Como fenômeno universal que é, a dança faz parte da cultura dos povos. Desde o antigo Israel, ela sempre acompanhou o canto, os salmos, o louvor do povo diante do Senhor. A Bíblia está repleta de passagens onde o convite à dança e ao louvor se faz... O povo brasileiro tem fortes raízes indígenas e africanas, portanto é também um povo dançante, que usa gestos e movimentos, o corpo enfim como expressão litúrgica, para traduzir e ajudar a mergulhar no mistério. Mais do que comunicação verbal, a liturgia é ação, e como tal, usa a linguagem afetiva para expressar o Inefável.
"O canto e a dança têm um lugar próprio nas celebrações; devem ter qualidades, e serem capazes de exprimir o espírito de oração..."
Participar das Liturgias em Moçambique (África), em clima de celebração festiva da fé, foi uma experiência emocionante. Faz parte da cultura africana a dança litúrgica, de modo que nas liturgias mais solenes há sempre o grupo de dança, em geral dançarinas (mulheres, jovens e crianças) integrando a ação litúrgica de uma forma orante, perfeita, quase sublime, acompanhando as procissões da entrada, oferendas, ação de graças e louvor final, além do Ato Penitencial, do Gloria, Santo e outros. Momento muito solenizado é a ação de graças, quando a comunidade toda, contagiada pela vibração das dançarinas, se põe a dançar e a bater palmas, num ritmo próprio, leve e cheio de graça... Uma linguagem privilegiada, intraduzível!... Envolvendo o corpo inteiro, desde o olhar, das mãos aos pés, os gestos nascem suaves e delicados, numa postura de total entrega da alma a Deus. Pode ajudar-nos saber o que diz o "Diretório de Pastoral" da Arquidiocese de Nampula, através do seu pastor, Dom Tomé Makkweliha, a esse respeito: "O canto e a dança têm um lugar próprio nas celebrações; devem ter qualidades, e serem capazes de exprimir o espírito de oração; serem preparados e realizados com dignidade e devoção, de modo a criar um ambiente de oração para todos. Na Igreja, cantar e dançar é rezar. Para isso, o canto e a dança, assim como o toque de instrumentos musicais, devem ter sentido de verdadeira oração. Os instrumentos sejam tocados o mais baixo possível; são simplesmente para acompanhar o canto e não para exibições, nem devem estar acima das vozes. O ritmo dos toques e o estilo da dança devem ser diferentes dos toques e danças profanas que se realizam no mundo." Vale para nós!...

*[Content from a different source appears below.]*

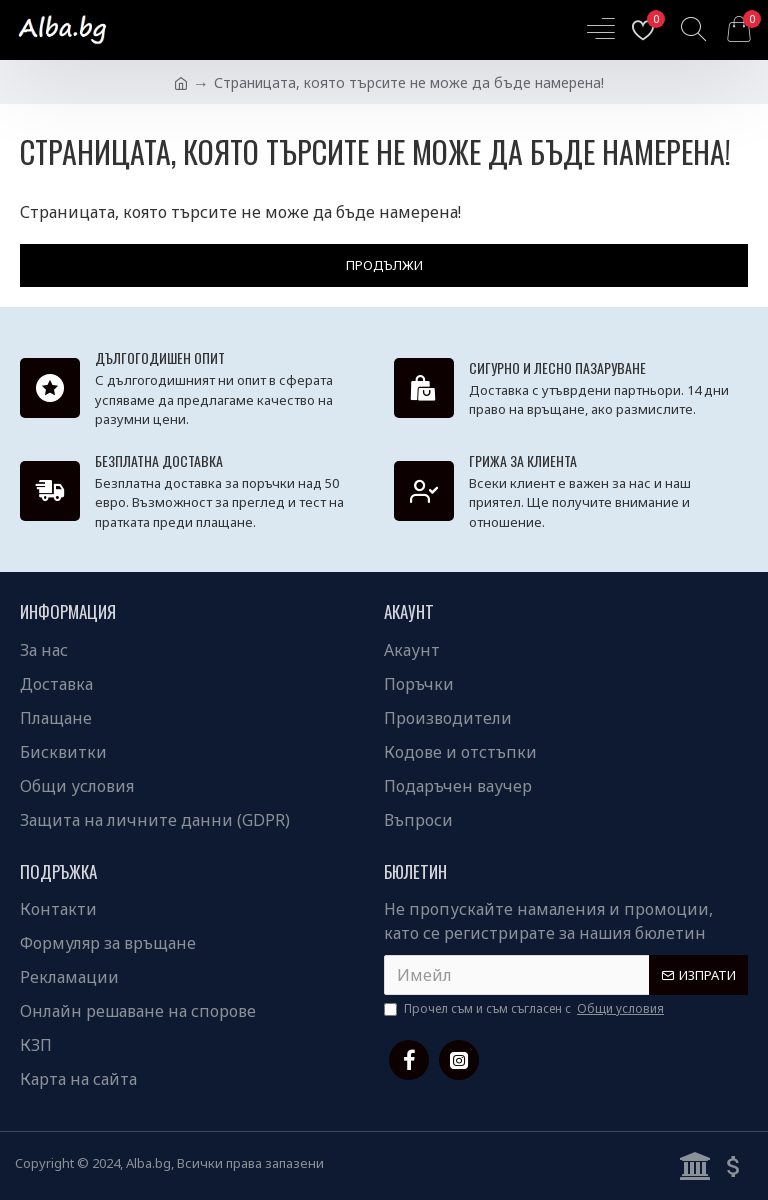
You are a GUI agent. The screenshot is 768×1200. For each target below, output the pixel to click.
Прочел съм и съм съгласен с (525, 1009)
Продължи (384, 265)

Também o "Guia Litúrgico-Pastoral" da CNBB (Edições CNBB, 2007) dedica algumas páginas à dança litúrgica, orientando como e quando deve ser feita, respeitando-se sempre o sentido ministerial dos diferentes momentos celebrativos, e recomendando ainda que "se usem vestes dignas e adequadas..."
Como não temos uma tradição de dança nas celebrações, nossos Bispos pedem discernimento, sensibilidade e prudência pastoral no uso da dança litúrgica, respeitando-se a cultura do povo, que é afinal o sujeito da ação litúrgica.

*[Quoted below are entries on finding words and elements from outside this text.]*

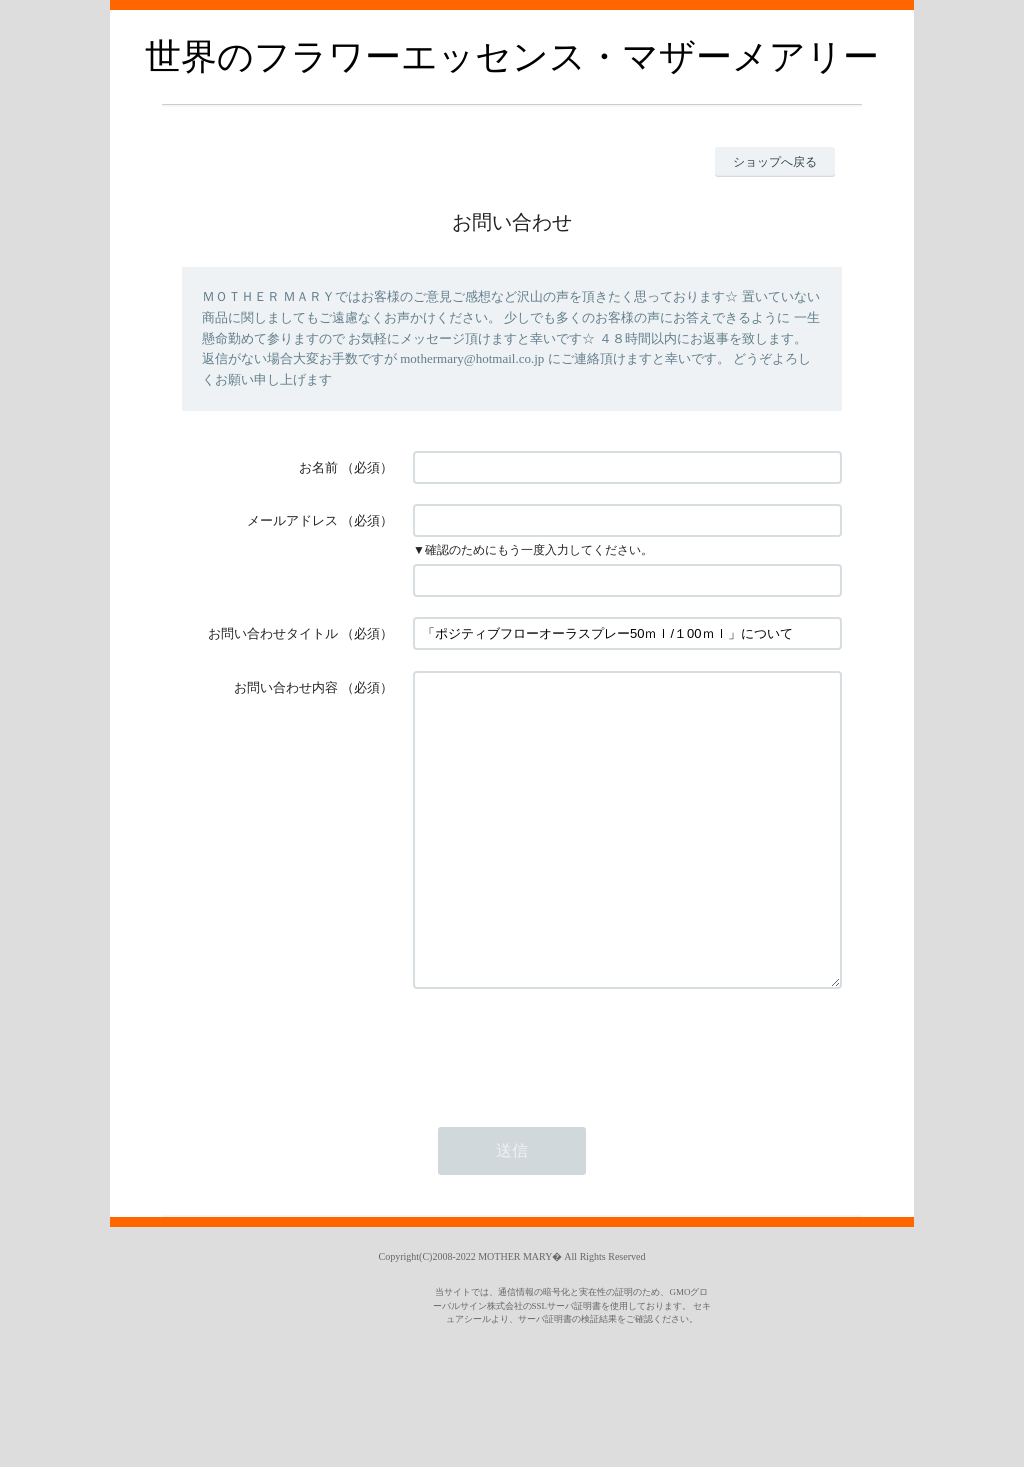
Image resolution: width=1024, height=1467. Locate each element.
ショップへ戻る (775, 162)
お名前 (318, 467)
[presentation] (565, 1108)
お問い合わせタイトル (273, 633)
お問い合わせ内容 (286, 687)
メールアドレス (292, 520)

Além do livro "Música, dança e poesia na Bíblia", de Maria Victoria Triviño Monrabal (Paulus, 2006), vale a pena consultar o Estudo da CNBB 79 - "A música litúrgica no Brasil" ( Paulus, São Paulo, 1999), do nr. 206 ao 219, que faz interessantes considerações sobre a dança litúrgica, como criadora de harmonia entre o espírito e o corpo, entre a pessoa e a comunidade, entre o visível e o invisível. Parafraseando o Evangelho de João, nos diz que "o Verbo se fez dança e exultou no meio de nós!"
Fica então a pergunta, feita pelo próprio Estudo 79: E por que não a dança?...
*Ir. Miria Kolling é Religiosa da Congregação do Imaculado Coração de Maria, compositora da música litúrgica e religiosa, musicista, pedagoga, gravou mais de 30 trabalhos em LPs e CDs, como também livros sobre canto e liturgia.